Esto se puede hacer de varias maneras. Una manera es no ocultar a las personas con discapacidad. Otra es creando foros donde la gente puede intercambiar opiniones y expresarse e, incluso, comentar la diversidad, que es una fuerza en Sudáfrica. También se deben desarrollar programas educativos que den a conocer la discriminación, desde un enfoque de los derechos de las personas con discapacidad en toda la población, tanto para la población civil, en general, como también para las personas con discapacidad.

Adicionalmente necesitamos pedir que se use un enfoque integrado en los programas relacionados con la discapacidad donde se incluyan los elementos de la prevención, la rehabilitación y los apoyos de la seguridad social. Además, los programas deben incluir estrategias de fortalecimiento y cambios de actitudes, como se establecieron en el informa Blanco de 1997: Estrategia Nacional Integrada en Materia de Discapacidad.

Cambios que se necesitan
Es necesario eliminar la discriminación y la desigualdad en sus muchas formas institucionales y sociales.

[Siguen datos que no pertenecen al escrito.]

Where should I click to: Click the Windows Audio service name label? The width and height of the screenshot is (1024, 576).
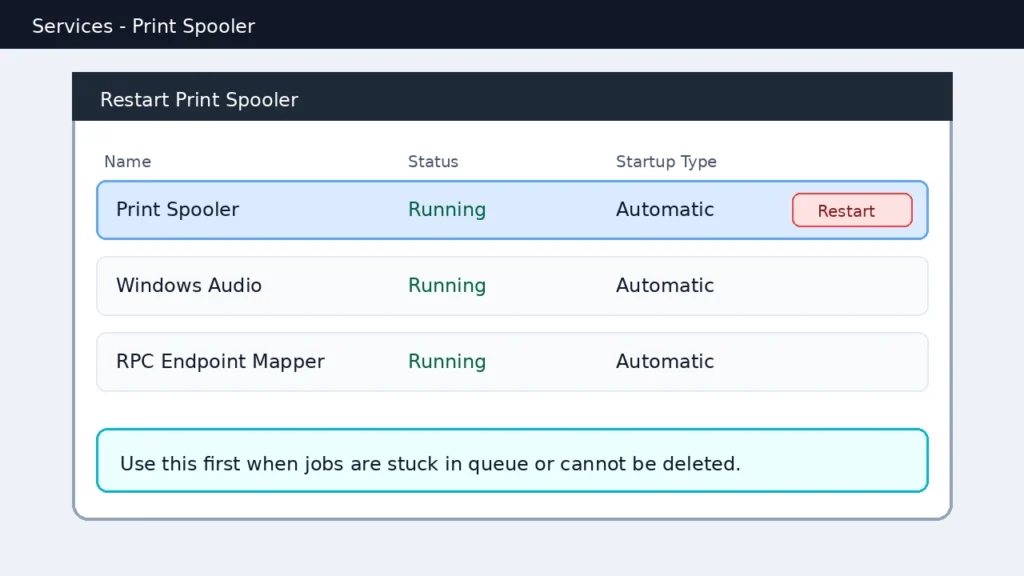coord(189,285)

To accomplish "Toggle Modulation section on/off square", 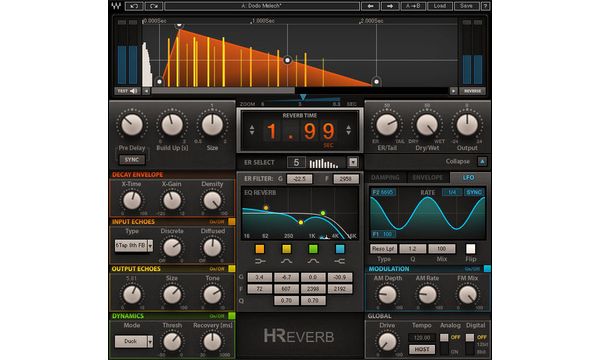I will 487,269.
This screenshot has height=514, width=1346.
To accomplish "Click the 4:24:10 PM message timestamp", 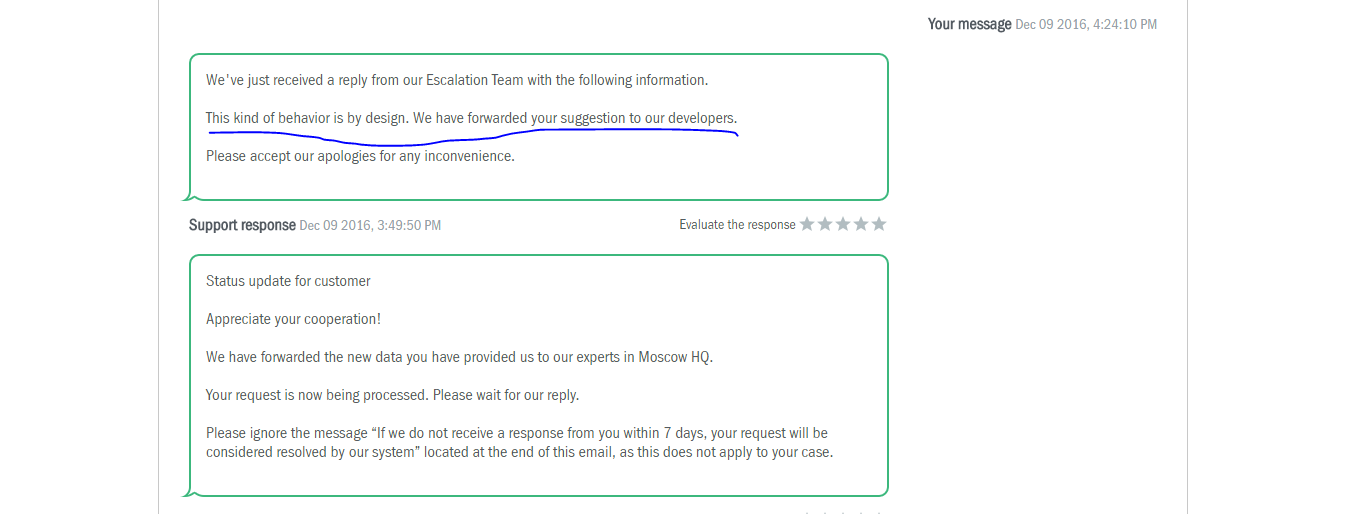I will coord(1086,25).
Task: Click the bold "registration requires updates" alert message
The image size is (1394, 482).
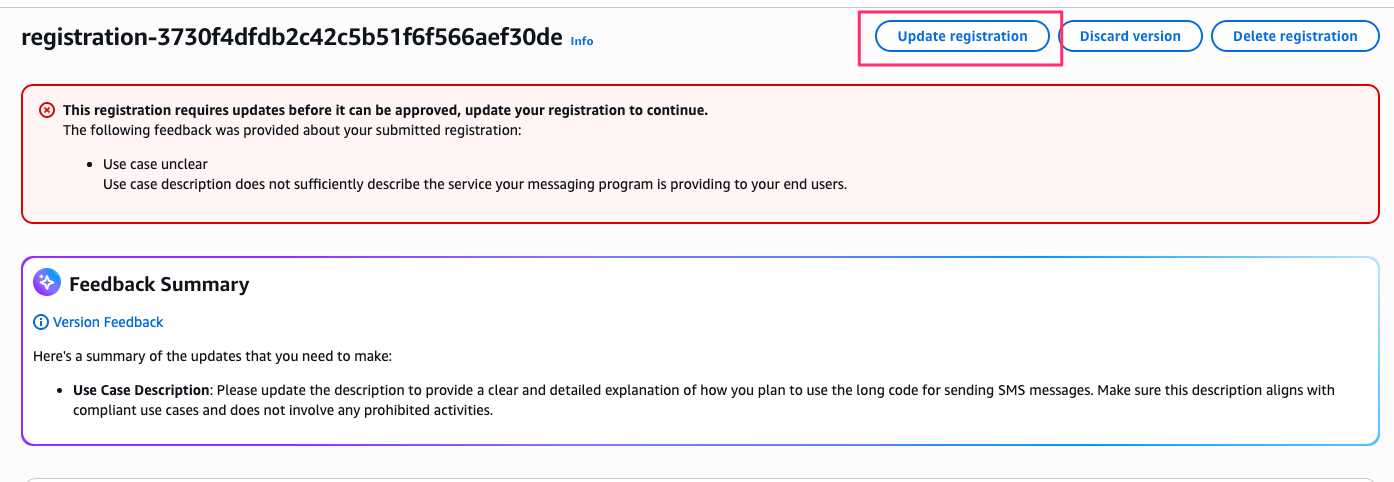Action: tap(385, 110)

Este enfoque integral incluye: Distribución estadística por regiones de los recursos para desarrollar una manera de lograr que se repartan, de manera justa los fondos estatales, un programa de fortalecimiento económico para el sector de la población negra (considerando, específicamente, la situación económica de las mujeres), acción afirmativa, reforma agraria y desarrollo social. Este esfuerzo requiere trasformar, en su composición, la cultura y el enfoque en las instituciones como: los órganos judiciales, los servicios públicos, el sector privado, el sector académico y las entidades para-estatales. El reconocer la necesidad de enfocarse en la habilidad y no en la discapacidad es esencial para estos programas. Debemos promover el pluralismo cultural y la tolerancia en todas nuestras instituciones educativas y en otros campos del desarrollo social.

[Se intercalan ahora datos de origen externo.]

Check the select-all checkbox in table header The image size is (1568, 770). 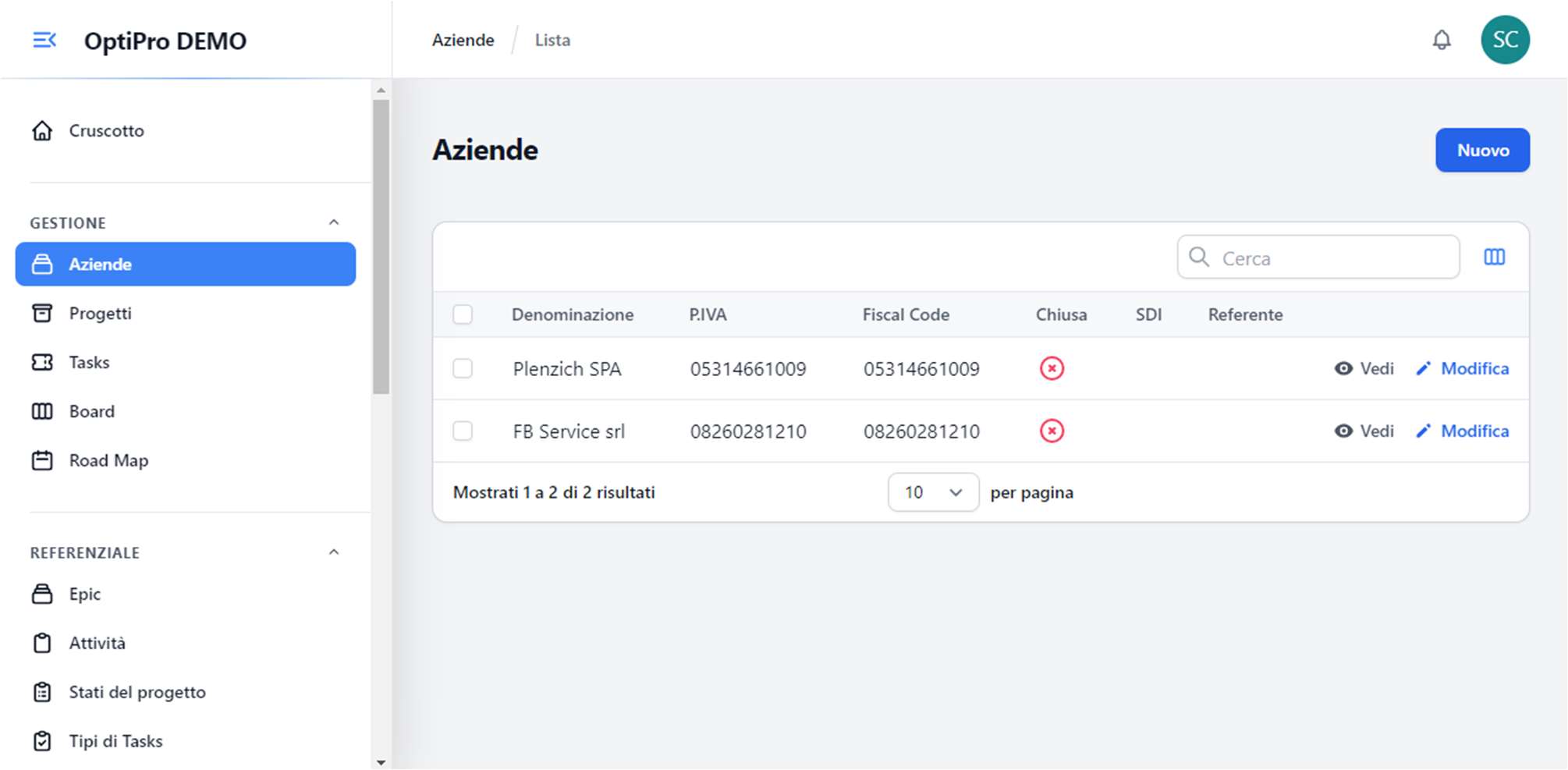(x=463, y=314)
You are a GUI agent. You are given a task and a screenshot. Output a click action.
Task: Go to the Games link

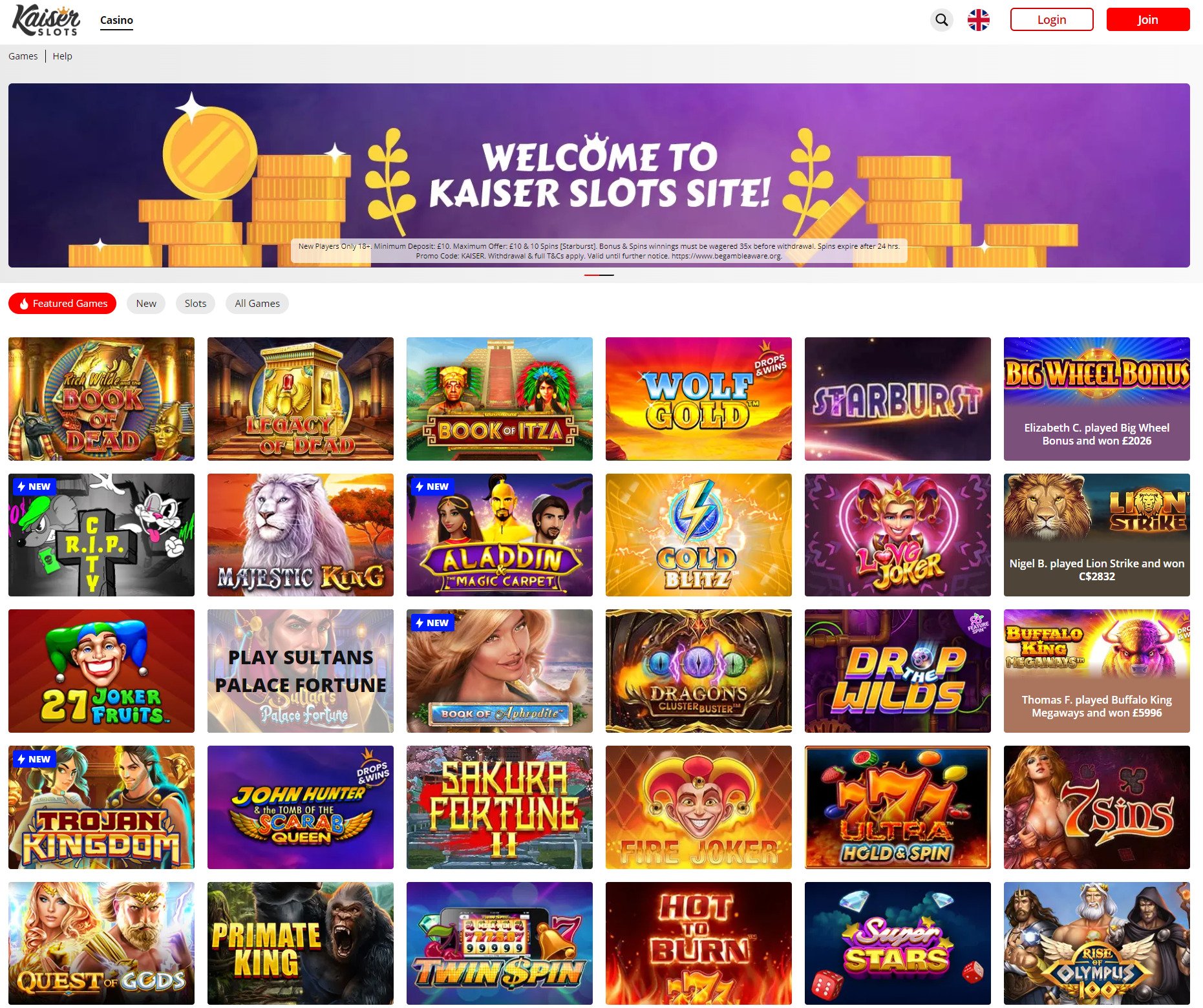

Distribución de los bienes para las personas más marginadas
Es claro que todavía nos queda mucho por hacer para asegurar que más personas con discapacidad disfruten de sus derechos constitucionales. Los temas de la nueva agenda deben ser la distribución de los bienes del desarrollo entre las personas más pobres. Debe ser un contrato, debe ser entre todas y todos.